Do ponto de vista técnico, a base para um retorno já existe. Na Europa, a Stellantis oferece vans elétricas compactas como Peugeot e-Partner, Citroën ë-Berlingo e Opel Combo Electric. Esses modelos entregam algo entre 330 e 345 km de autonomia no ciclo WLTP, com baterias em torno de 50 kWh, e integram a segunda geração de vans elétricas da Stellantis pensada para alto volume. Ao mesmo tempo, não há confirmação oficial de um novo Caravan ou de uma minivan elétrica da Dodge.

A dinâmica do mercado, porém, aponta para um interesse renovado em formatos funcionais. A Kia apresentou o PV5 como primeiro modelo de produção dentro da sua estratégia PBV, enquanto a Renault segue ampliando as versões elétricas do Trafic e de outras vans comerciais. Em conjunto, esses movimentos indicam que a procura por vans elétricas práticas está em alta, principalmente para o transporte diário em áreas urbanas e suburbanas.

Há também um vetor tecnológico de médio prazo. A Stellantis confirmou a validação de células de bateria de estado sólido e planeja colocar uma frota de demonstração nas ruas em 2026, com recarga de 15 a 90 por cento em cerca de 18 minutos. Por ora, essa tecnologia não está associada a um veículo de produção específico.

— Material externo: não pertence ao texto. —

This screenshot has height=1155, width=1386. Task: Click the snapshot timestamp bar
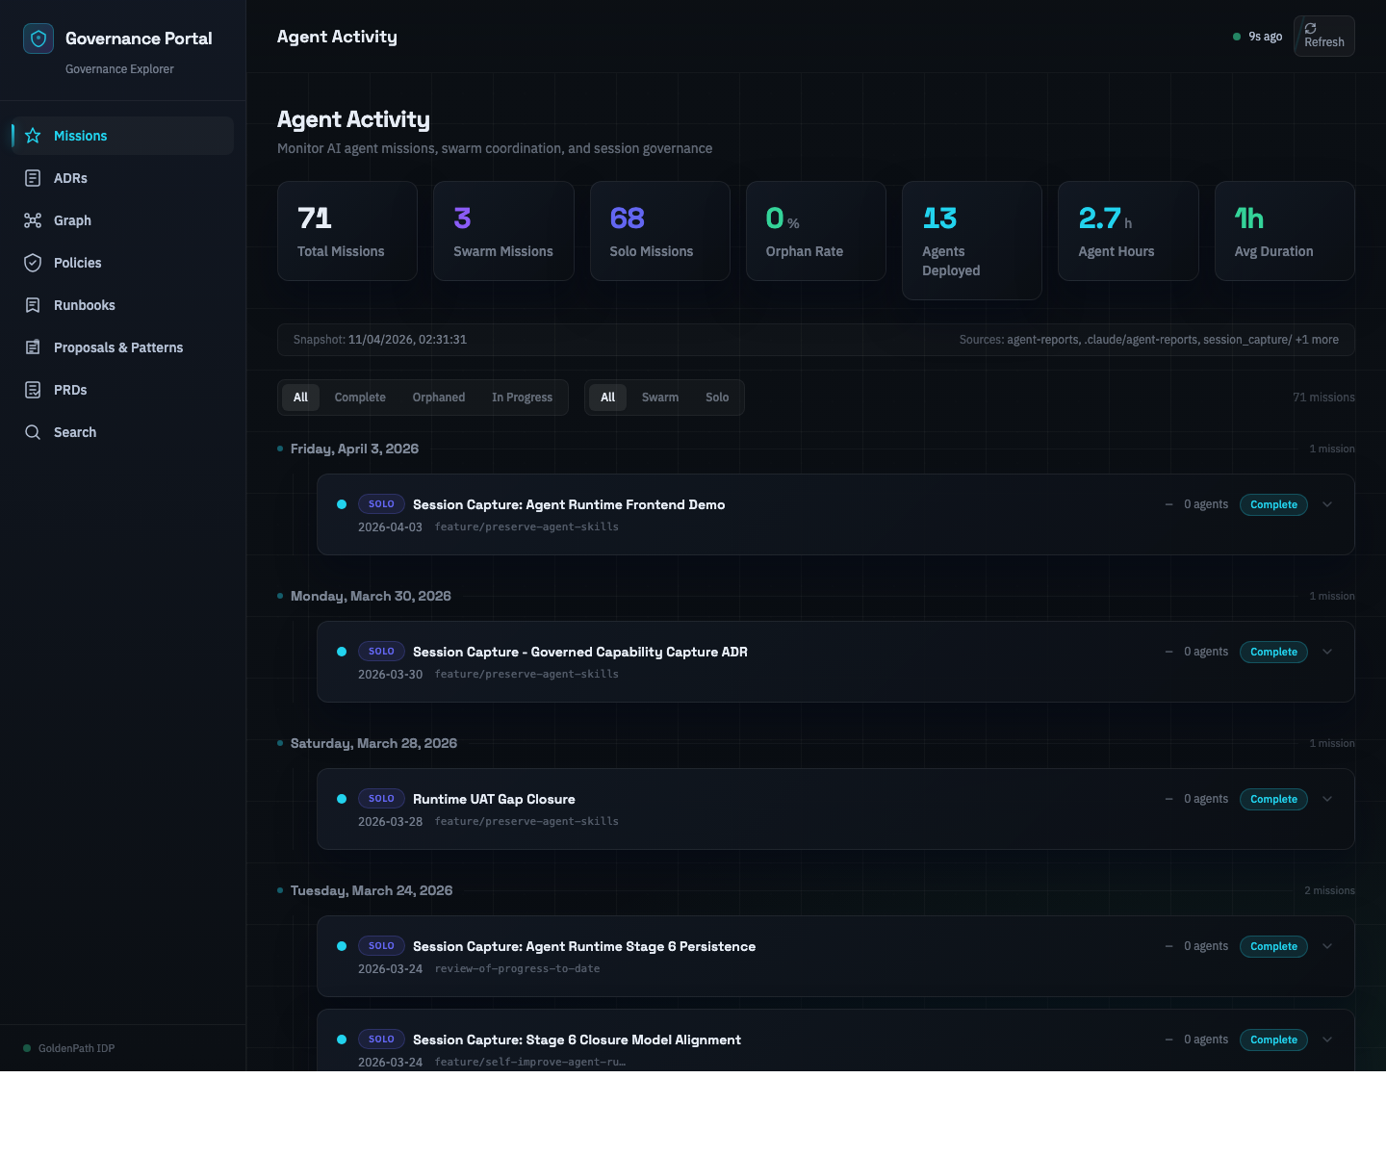(x=406, y=339)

Considerando tudo isso, o rumo parece claro. Com a empolgação pelos elétricos de visual retrô perdendo força, a atenção se desloca para soluções racionais, acessíveis e voltadas à família. Nesse cenário, voltar ao simples não soa como retrocesso, mas como resposta pragmática ao que o consumidor realmente espera — e usa.